** What you are asked to do **
Go through the material below and return each line with the string "computer" in it.

** Exercise data **
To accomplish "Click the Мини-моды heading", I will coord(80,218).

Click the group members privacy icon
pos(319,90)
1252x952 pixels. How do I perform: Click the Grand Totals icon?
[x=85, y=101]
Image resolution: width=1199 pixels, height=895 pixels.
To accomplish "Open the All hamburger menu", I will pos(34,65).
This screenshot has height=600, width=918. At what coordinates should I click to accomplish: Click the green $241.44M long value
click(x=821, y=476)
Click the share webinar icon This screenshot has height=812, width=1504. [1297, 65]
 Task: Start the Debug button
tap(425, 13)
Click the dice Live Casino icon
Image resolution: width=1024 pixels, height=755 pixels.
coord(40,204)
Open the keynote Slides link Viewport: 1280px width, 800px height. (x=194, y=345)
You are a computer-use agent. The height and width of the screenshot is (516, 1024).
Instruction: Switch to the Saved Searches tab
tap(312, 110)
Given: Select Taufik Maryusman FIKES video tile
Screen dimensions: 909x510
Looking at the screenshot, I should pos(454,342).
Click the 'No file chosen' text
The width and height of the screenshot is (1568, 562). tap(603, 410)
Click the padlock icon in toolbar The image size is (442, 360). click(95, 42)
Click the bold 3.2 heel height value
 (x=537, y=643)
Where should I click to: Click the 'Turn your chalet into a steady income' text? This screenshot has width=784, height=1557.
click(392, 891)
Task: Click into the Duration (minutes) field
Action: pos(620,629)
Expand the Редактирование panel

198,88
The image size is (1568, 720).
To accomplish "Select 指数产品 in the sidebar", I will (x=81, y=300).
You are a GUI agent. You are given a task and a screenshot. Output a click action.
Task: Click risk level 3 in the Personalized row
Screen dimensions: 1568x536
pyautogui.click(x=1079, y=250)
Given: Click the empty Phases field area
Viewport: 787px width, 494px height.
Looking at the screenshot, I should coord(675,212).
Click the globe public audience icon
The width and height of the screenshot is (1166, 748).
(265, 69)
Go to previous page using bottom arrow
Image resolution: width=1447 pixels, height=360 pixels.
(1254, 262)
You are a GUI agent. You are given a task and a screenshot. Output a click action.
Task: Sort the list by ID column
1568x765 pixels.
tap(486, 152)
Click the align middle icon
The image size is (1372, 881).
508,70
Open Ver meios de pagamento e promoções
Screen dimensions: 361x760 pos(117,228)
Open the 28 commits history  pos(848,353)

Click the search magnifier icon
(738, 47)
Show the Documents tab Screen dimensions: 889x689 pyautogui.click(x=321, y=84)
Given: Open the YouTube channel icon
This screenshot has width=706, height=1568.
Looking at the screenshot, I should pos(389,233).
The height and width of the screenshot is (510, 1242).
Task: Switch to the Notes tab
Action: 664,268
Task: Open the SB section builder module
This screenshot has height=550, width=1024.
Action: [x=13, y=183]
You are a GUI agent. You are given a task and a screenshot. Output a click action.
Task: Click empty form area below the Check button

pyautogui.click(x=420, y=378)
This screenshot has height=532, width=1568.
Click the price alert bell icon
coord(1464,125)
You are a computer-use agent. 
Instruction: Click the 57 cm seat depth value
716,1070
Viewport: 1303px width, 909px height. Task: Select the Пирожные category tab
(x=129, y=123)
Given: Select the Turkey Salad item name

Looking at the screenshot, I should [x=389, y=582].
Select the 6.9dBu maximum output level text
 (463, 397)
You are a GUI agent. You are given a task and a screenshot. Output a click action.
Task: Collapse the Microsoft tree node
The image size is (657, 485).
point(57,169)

** Reply to the task **
You are a computer-use agent. The height and width of the screenshot is (516, 1024).
You are a computer-use agent. 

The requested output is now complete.